On Alarm description, host or edge transport node name for which disk usage is high is mentioned. Purpose for which disk usage whether used for DISK_PURPOSE_STATE_FILE or for DISK_PURPOSE_FILE_SUBMISSION is seen on description. - Cause: When one of the disk volumes used for file analysis on the host or edge transport node for malware prevention feature reaches the set threshold for high disk usage alarms (default is 80%) or very high disk usage alarm (default is 90 %) is reached, we would see this alarm on Alarm dashboard. .
Resolution:Resolution for Host Transport Node
- For Host transport node, migrate some VMs which are generating lot of file events away from the affected host to reduce the load on the SVM deployed on that host.
One way to identify VMs generating lot of file events is to go on NSX Manager UI Screen
Security > Malware Prevention > All Files
and look for VMs on the ESX host that has lot of file events in progress and then vmotion those VMs. - Other option is to reduce the Malware Prevention file retention period on the affected host.
- First login into deployed SVM on the affected host tansport node using following KB https://docs.vmware.com/en/VMware-NSX/4.1/administration/GUID-E2DAD6E5-0984-41FB-BF6A-9BD8C288683B.html
- Reduce the Malware Prevention file retention period on the affected host. For example, reduce it from the default of ~4 hours to ~1 hour. To do this, modify the file /config/vmware/nsx-lastline-rapid/conf.d/override.conf as follows:
Add the following lines:
STALE_DEFAULT_FILE_TIMEOUT_SECONDS=3900
STALE_STATE_FILE_TIMEOUT_SECONDS=3600
- After modifying the file, restart the lastline rapid service by following command
restart service nsx-lastline-rapid
Resolution for Edge Transport NodeReduce the Malware Prevention file retention period on the affected edge.

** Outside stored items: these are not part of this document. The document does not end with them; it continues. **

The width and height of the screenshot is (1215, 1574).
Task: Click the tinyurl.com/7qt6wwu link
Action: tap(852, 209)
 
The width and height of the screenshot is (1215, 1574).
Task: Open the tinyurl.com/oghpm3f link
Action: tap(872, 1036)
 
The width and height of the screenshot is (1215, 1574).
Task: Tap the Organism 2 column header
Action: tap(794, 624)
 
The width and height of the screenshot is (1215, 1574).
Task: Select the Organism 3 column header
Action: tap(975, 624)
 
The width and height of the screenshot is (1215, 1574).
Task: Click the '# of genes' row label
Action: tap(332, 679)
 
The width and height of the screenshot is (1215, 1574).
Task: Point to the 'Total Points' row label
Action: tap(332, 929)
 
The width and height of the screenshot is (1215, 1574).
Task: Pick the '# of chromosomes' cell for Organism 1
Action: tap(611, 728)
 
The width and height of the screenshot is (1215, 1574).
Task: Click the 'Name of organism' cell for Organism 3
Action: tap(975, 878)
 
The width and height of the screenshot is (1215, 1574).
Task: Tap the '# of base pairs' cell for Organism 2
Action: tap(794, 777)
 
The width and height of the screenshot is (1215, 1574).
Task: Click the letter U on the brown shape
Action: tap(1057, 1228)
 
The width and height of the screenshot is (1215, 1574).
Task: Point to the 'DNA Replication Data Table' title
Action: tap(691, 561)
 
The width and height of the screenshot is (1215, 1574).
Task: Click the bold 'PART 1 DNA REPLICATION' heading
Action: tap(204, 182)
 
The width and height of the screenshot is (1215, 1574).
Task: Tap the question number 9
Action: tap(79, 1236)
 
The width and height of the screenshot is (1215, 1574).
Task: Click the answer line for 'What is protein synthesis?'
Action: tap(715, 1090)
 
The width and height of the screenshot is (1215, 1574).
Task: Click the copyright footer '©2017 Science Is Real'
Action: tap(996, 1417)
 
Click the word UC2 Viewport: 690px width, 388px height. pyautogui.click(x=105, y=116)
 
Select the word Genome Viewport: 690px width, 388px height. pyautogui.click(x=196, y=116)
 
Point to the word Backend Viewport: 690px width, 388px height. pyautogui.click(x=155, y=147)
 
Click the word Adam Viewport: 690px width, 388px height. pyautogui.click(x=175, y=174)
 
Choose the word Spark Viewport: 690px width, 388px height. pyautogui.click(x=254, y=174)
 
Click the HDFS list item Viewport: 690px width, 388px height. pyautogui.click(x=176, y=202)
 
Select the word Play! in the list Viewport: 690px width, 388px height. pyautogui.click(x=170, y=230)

- First ssh login into Edge appliance
- Reduce the Malware Prevention file retention period. For example, reduce it from the default of ~4 hours to ~1 hour. To do this, modify the file /config/vmware/nsx-lastline-rapid/conf.d/override.conf as follows:
Add the following lines:
STALE_DEFAULT_FILE_TIMEOUT_SECONDS=3900
STALE_STATE_FILE_TIMEOUT_SECONDS=3600
- After modifying the file, disable and then re-enable Malware Prevention on all Tier1 routers of the affected edge transport node in the Manager:
Security > Policy Management IDS/IPS & Malware Prevention > Settings.